1) Hunter parents/ guardians will receive weekly e-mails projecting the topics of the week and any major projects including a task analysis of how to break it into smaller steps or assessments that have been announced out loud in class. This information will always be available as well at www.mrjamsa.com . Rationale: It can be difficult to support your child at home when you are unaware of what is happening in the classroom. Being organized including writing down short and long term assignments is not a Hunter’s gift.

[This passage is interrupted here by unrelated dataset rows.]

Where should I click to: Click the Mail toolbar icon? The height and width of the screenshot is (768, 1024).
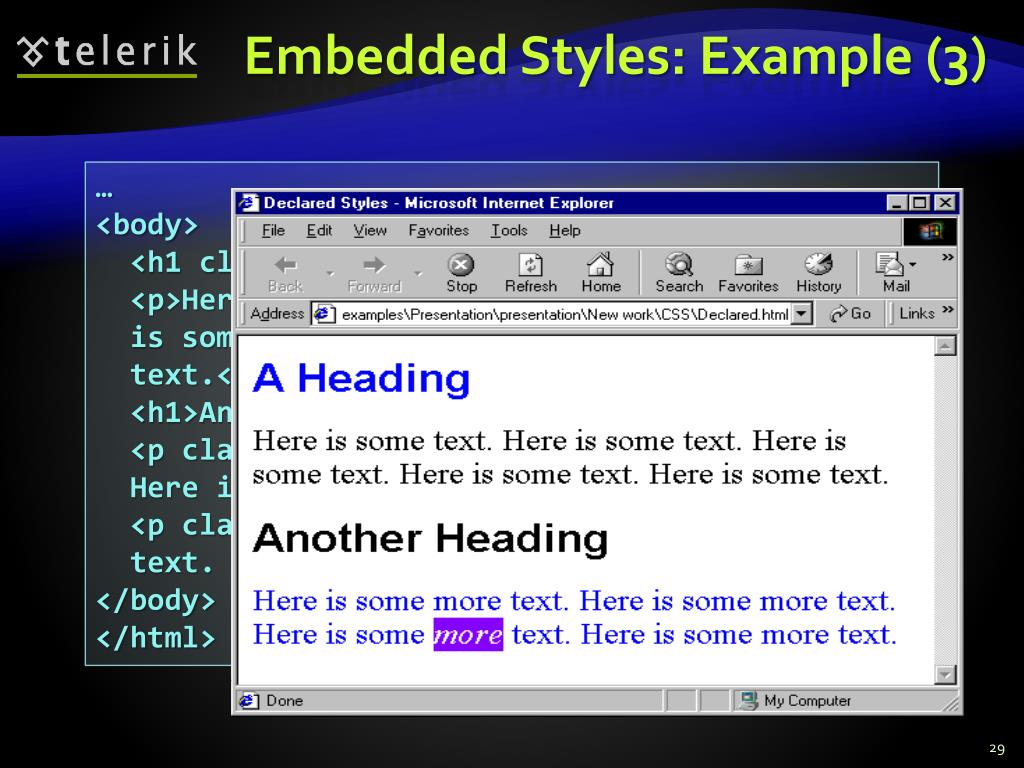[893, 266]
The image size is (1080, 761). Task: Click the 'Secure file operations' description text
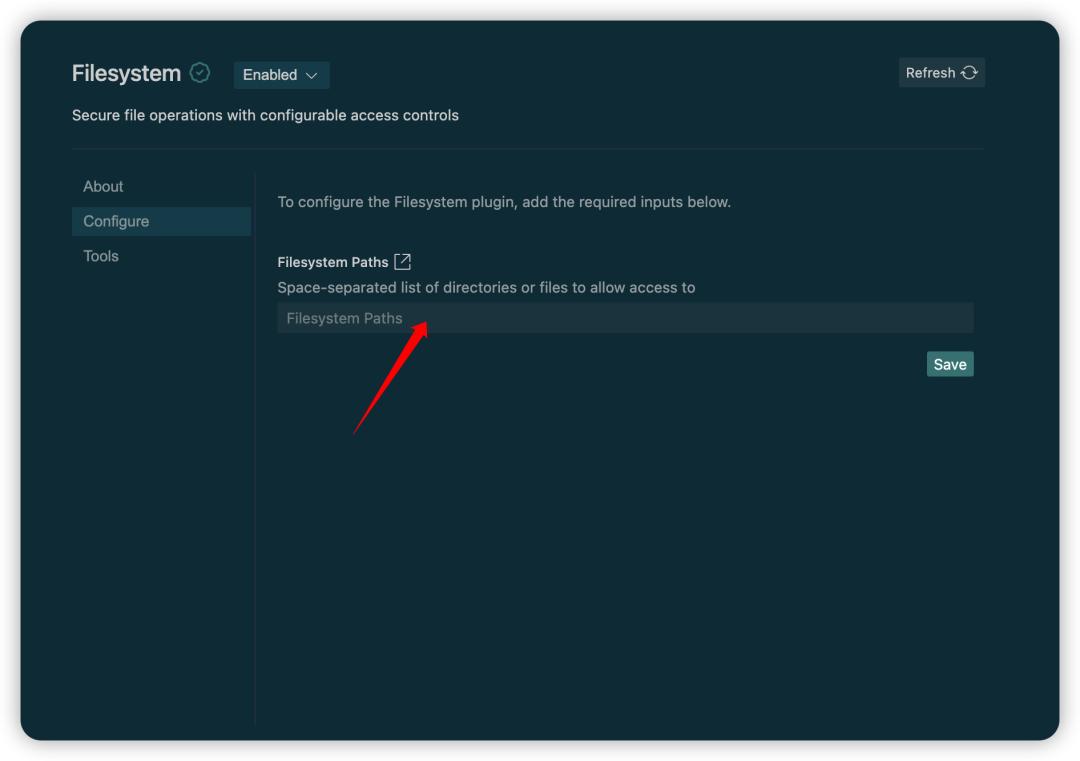coord(265,115)
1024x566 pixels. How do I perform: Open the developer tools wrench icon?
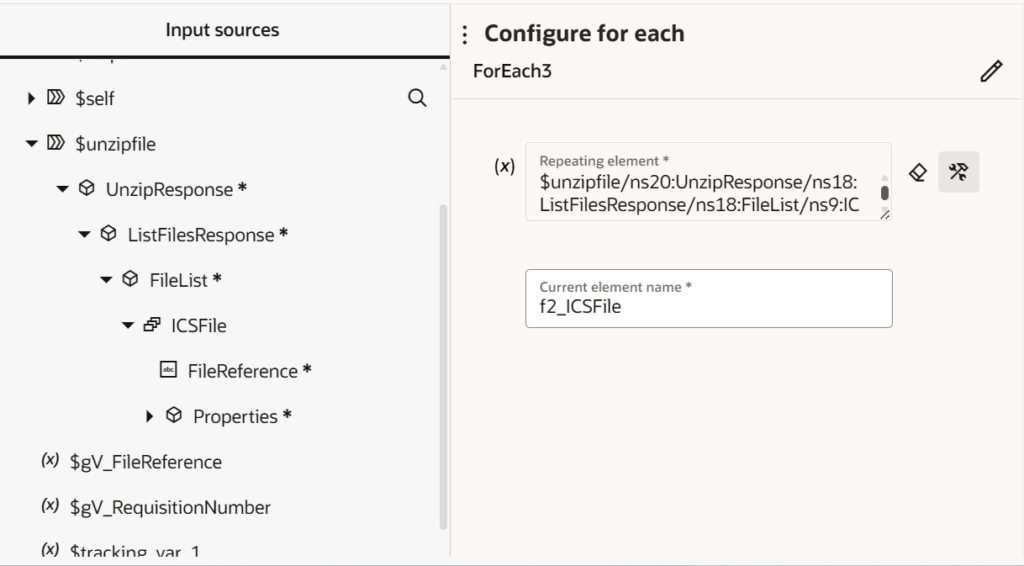(958, 172)
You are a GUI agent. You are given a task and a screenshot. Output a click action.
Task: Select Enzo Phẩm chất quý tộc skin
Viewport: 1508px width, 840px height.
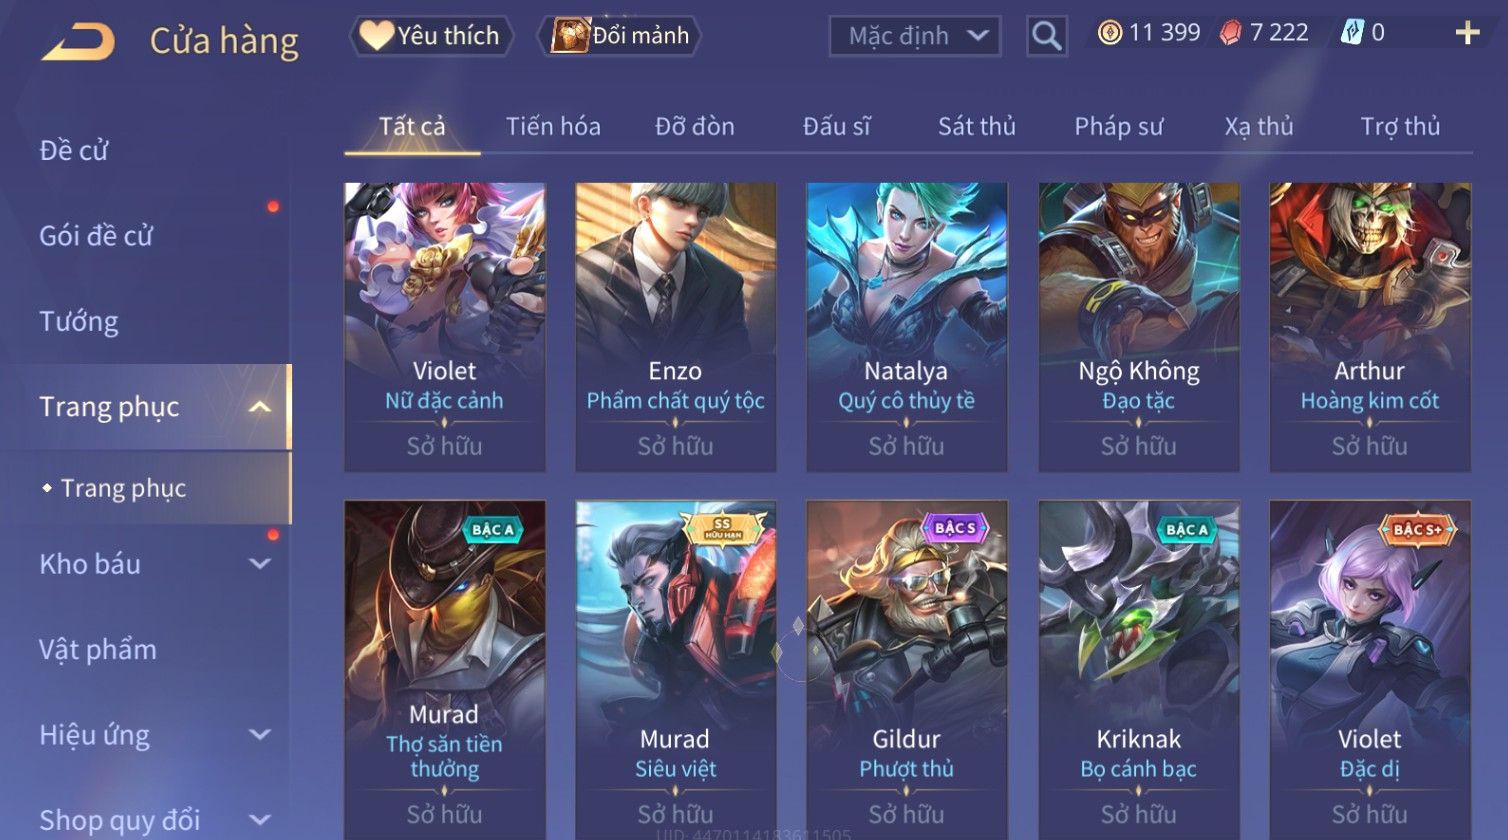click(x=676, y=327)
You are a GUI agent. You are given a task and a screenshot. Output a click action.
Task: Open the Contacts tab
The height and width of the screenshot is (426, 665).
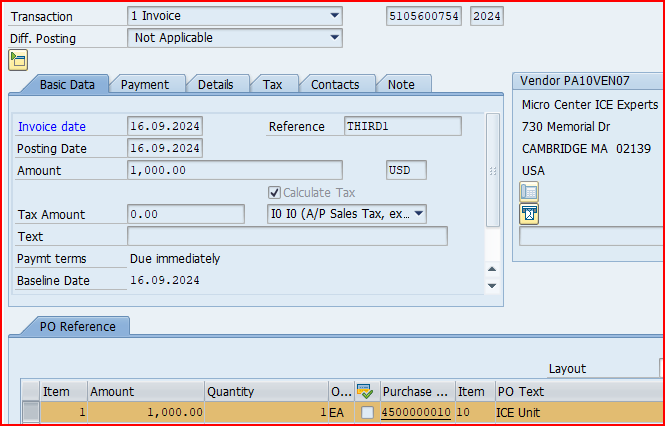[335, 85]
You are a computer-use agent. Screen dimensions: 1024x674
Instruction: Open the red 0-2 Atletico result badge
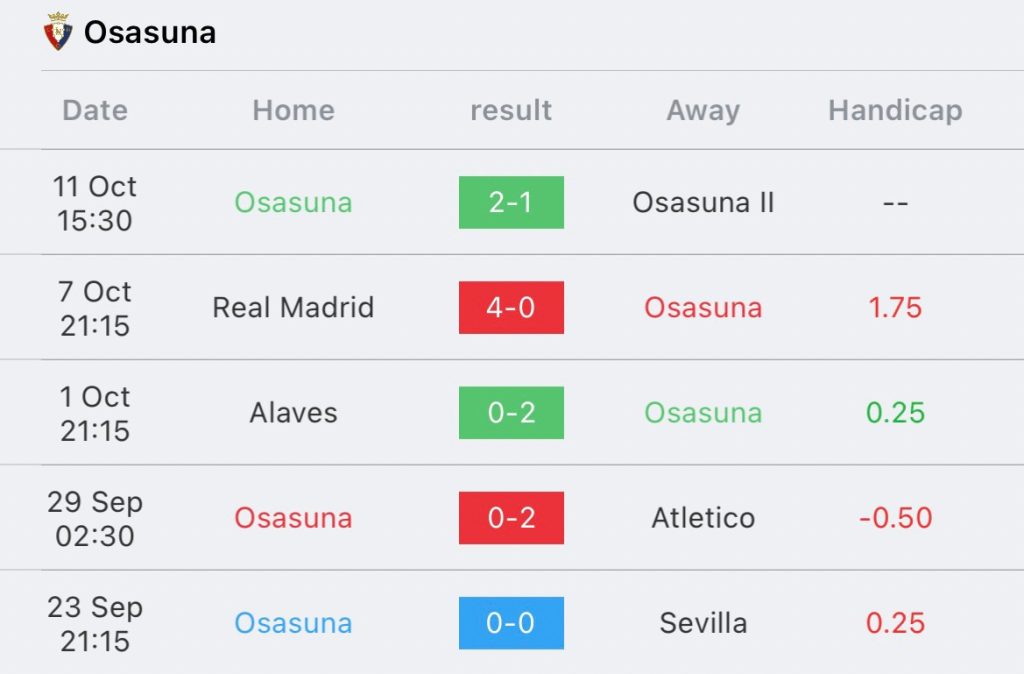tap(511, 518)
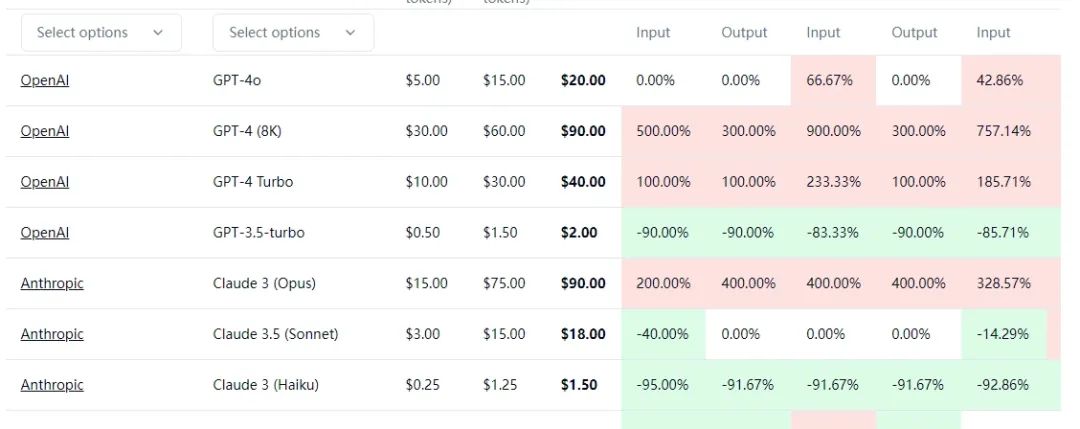Click the OpenAI link in the GPT-4o row
Viewport: 1080px width, 429px height.
(x=45, y=81)
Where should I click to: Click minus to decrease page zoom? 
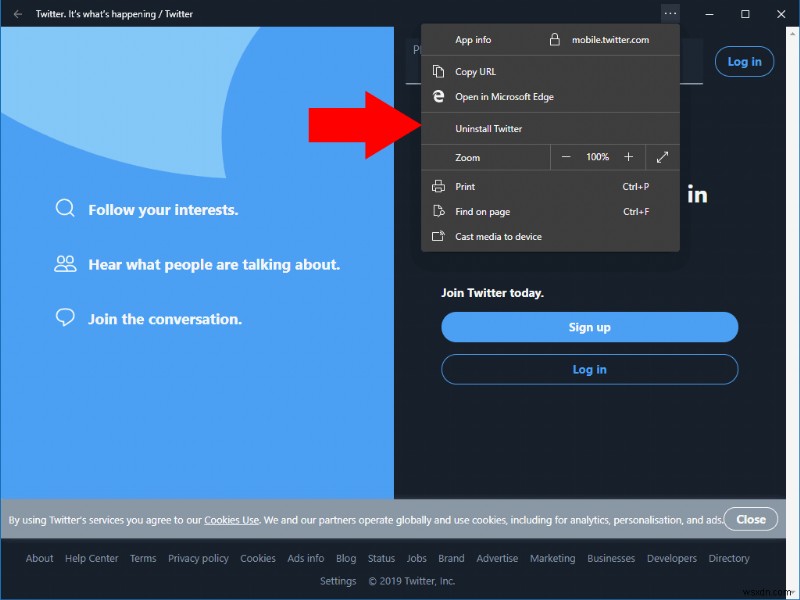pyautogui.click(x=566, y=157)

2) Hunters will be partnered in class with an organized volunteer(s). On a daily basis, volunteers will make sure that Hunters file classroom papers in a designated folder, watch and make sure that their notebook stays as organized as possible, and give them a tap on the shoulder or some other sign when their attention seems to waver. Rationale: It is difficult for Hunters to pay attention to teachers, especially during lectures, for sustained periods of time. They are able to focus greatly on new stimuli, such as a noise in the hall, or stimuli that they find highly engaging. Hopefully, my information sharing will be both highly engaging and brief, but knowing I don’t always hit the mark, the reminder tap can help. Again, Hunters are not known for their organization skills.
3) When at all possible, Hunters will be relocated to quieter areas for work time. This is completely a privilege. Students who are placed in the back room to work or the hallway who do not behave appropriately will lose that privilege. Rationale: Hunters are terrific at sensing and responding to new stimuli – like the pencil that was dropped on the floor behind them. In a classroom with 30 students, there is lots of extra stimuli to distract the student and take away from their focus on the lesson.
4) It is my intent as well to call on them more often in class to participate in discussions. This is not to “catch” them being off task but to regularly remind them to stay in the game. If they are off task, the opportunity will be used to bring them back into the fold and not to embarrass them.
Your kind feedback on the plan above and how the plan meets with the reality of your child will help to transform this concept into sustainable and helpful classroom practices.